10 – Con gli occhi del geometra

Messe dunque da parte le valutazioni estetiche e artistiche, mi calai ancora nel ruolo di geometra di cantiere e cercai di riflettere sul compito che aveva dovuto affrontare l’architetto come tecnico responsabile di un’opera così impegnativa. Era logico pensare che nelle sue scelte avesse tenuto conto degli obblighi fissati nel contratto di appalto, e in questo senso mi parve molto significativo che avesse impiegato marmi greci: una scelta che appariva non dovuta a valutazioni estetiche, dato che marmi simili si potevano trovare anche in Toscana, ma a fattori di convenienza operativa, come ad esempio per i costi e l’affidabilità di fornitori di fiducia.
Questo confermava un appalto gestito molto lontano da Firenze, da costruttori capaci di far fronte a grandi commesse di marmi lavorati, trasferire materiali e manodopera, organizzare, controllare, contabilizzare.
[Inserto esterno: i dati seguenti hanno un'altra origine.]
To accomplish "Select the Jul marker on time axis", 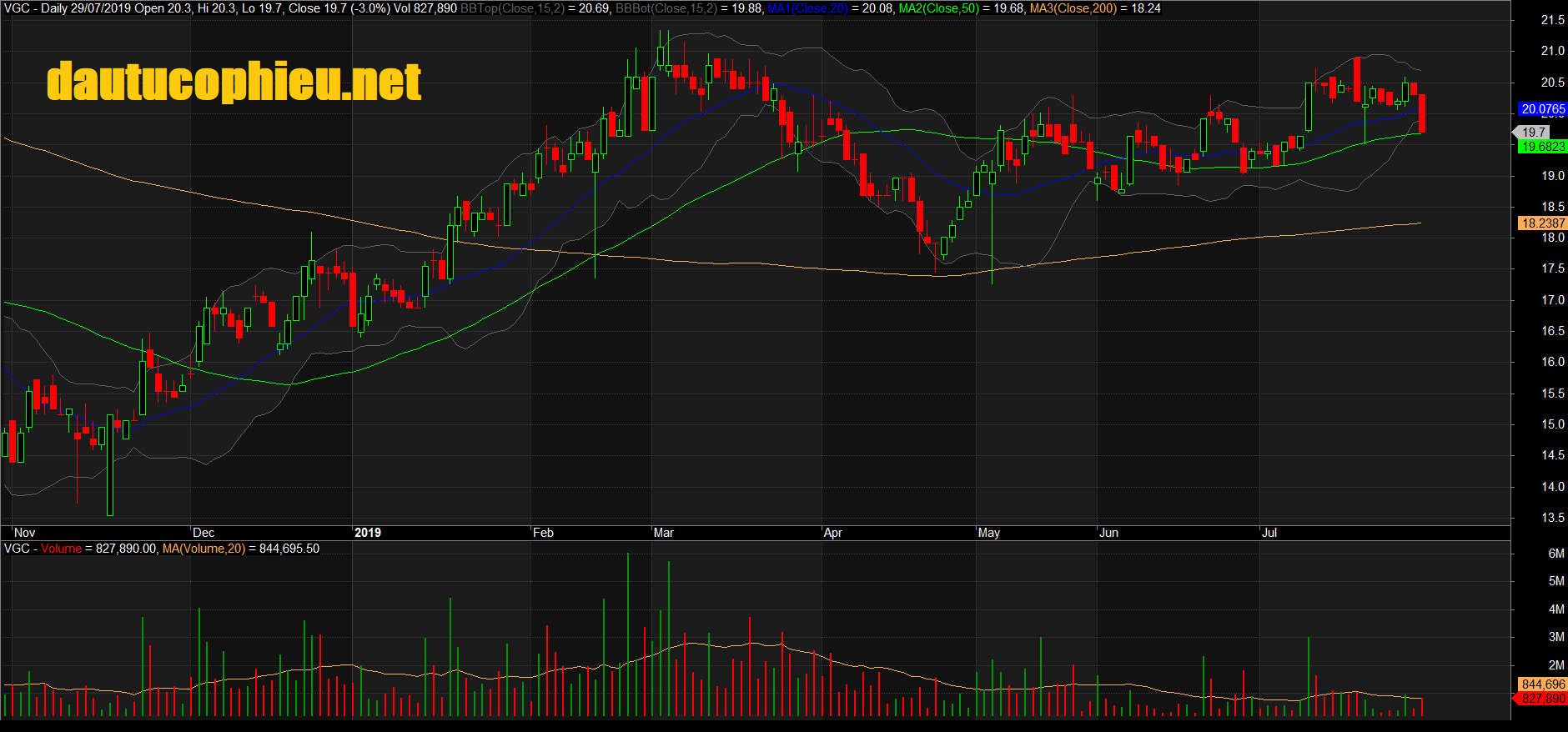I will click(1269, 533).
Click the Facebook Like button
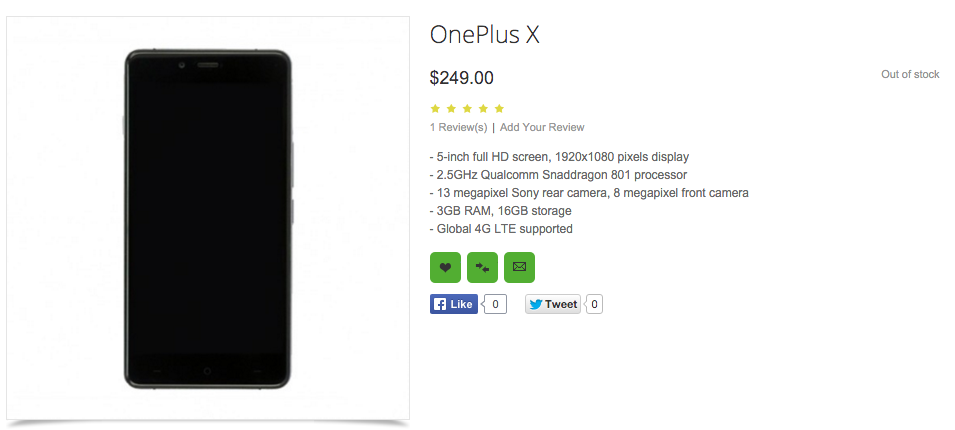The width and height of the screenshot is (955, 430). coord(453,304)
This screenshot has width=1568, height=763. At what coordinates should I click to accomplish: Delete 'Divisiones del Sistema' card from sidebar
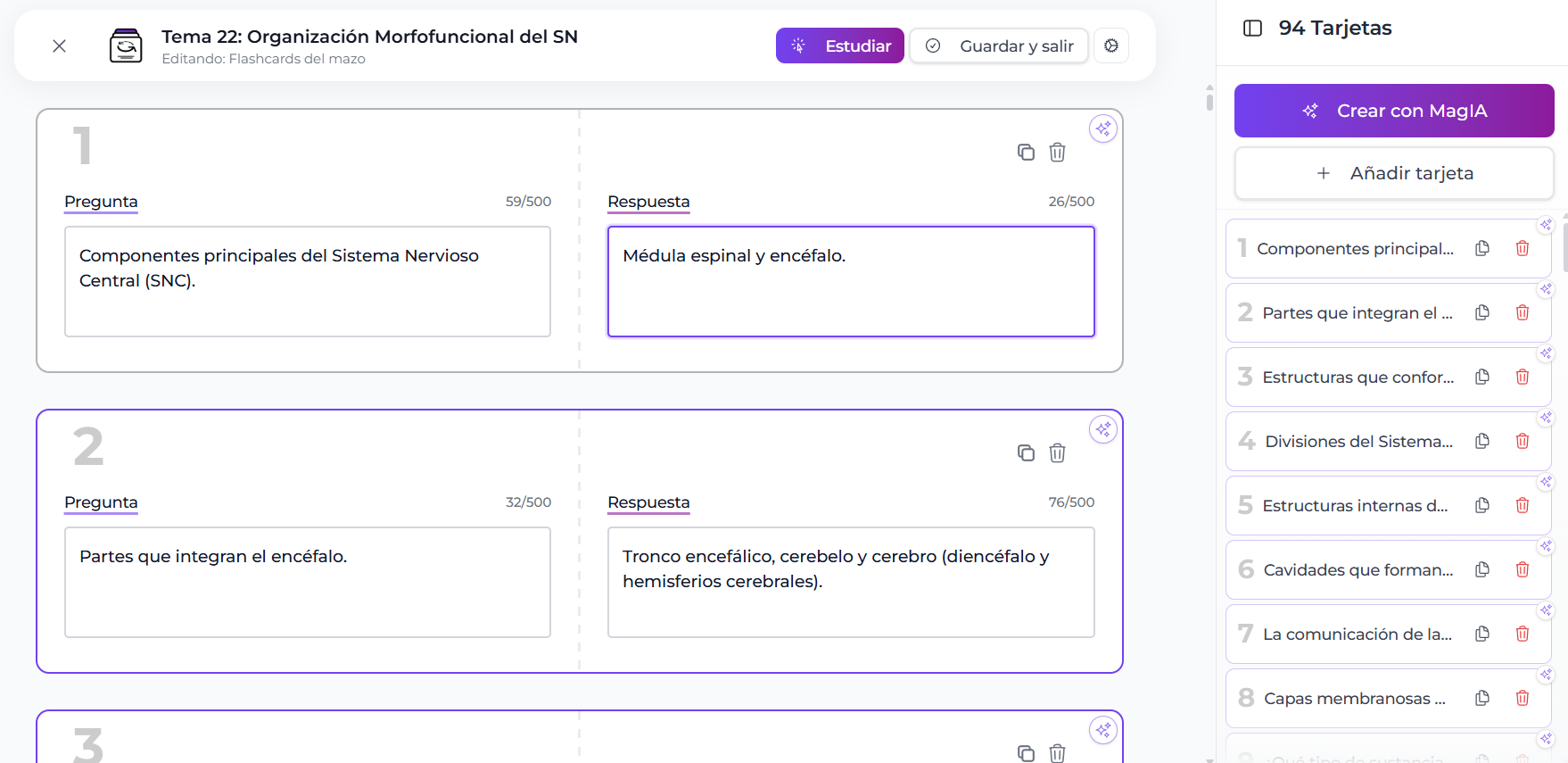pyautogui.click(x=1522, y=441)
Tutto tornava con quanto raccontato dalle cronache: «mandaro al senato di Roma che mandasse loro gli migliori e più sottili maestri che fossono in Roma».

Anche i testi di archeologia mi confermavano che le mie ipotesi stavano in piedi, ma verificandole nel concreto di ciò che mostrava il monumento, nuovi interrogativi sorgevano di continuo. I rivestimenti erano stati interamente lavorati in cava oppure c’erano anche parti fatte a Firenze? E la manodopera era anch’essa venuta da lontano o in parte era locale?

Alcune indicazioni sembravano prospettare una collaborazione tra operai esperti venuti da fuori, e operai del posto, di basso livello e quindi guidati dai più esperti. E un così bravo architetto non poteva non aver tenuto conto di queste condizioni nell’elaborare il suo progetto: forse il largo uso di disegni geometrici dei rivestimenti poteva essere stato considerato il più idoneo per motivi pratici, date le difficoltà del montaggio a distanza.
Peraltro, alcuni particolari dei rivestimenti dimostravano un’accuratezza, una finezza che si potevano spiegare solo con l’opera di mani abilissime sotto il controllo diretto di occhi esperti. L’impresa doveva aver affidato a operai di sua fiducia quei lavori così delicati, come d’altra parte era logico attendersi in un contesto del genere; e molti operai dovevano essere rimasti a lungo a Firenze, anzi per sempre se si pensa a quel borgo fuori porta, di remote origini, che sarebbe stato chiamato ‘dei Greci’.

Si può credere che fosse un decoratore romanico colui che ha fatto questo piccolo capolavoro di geometria?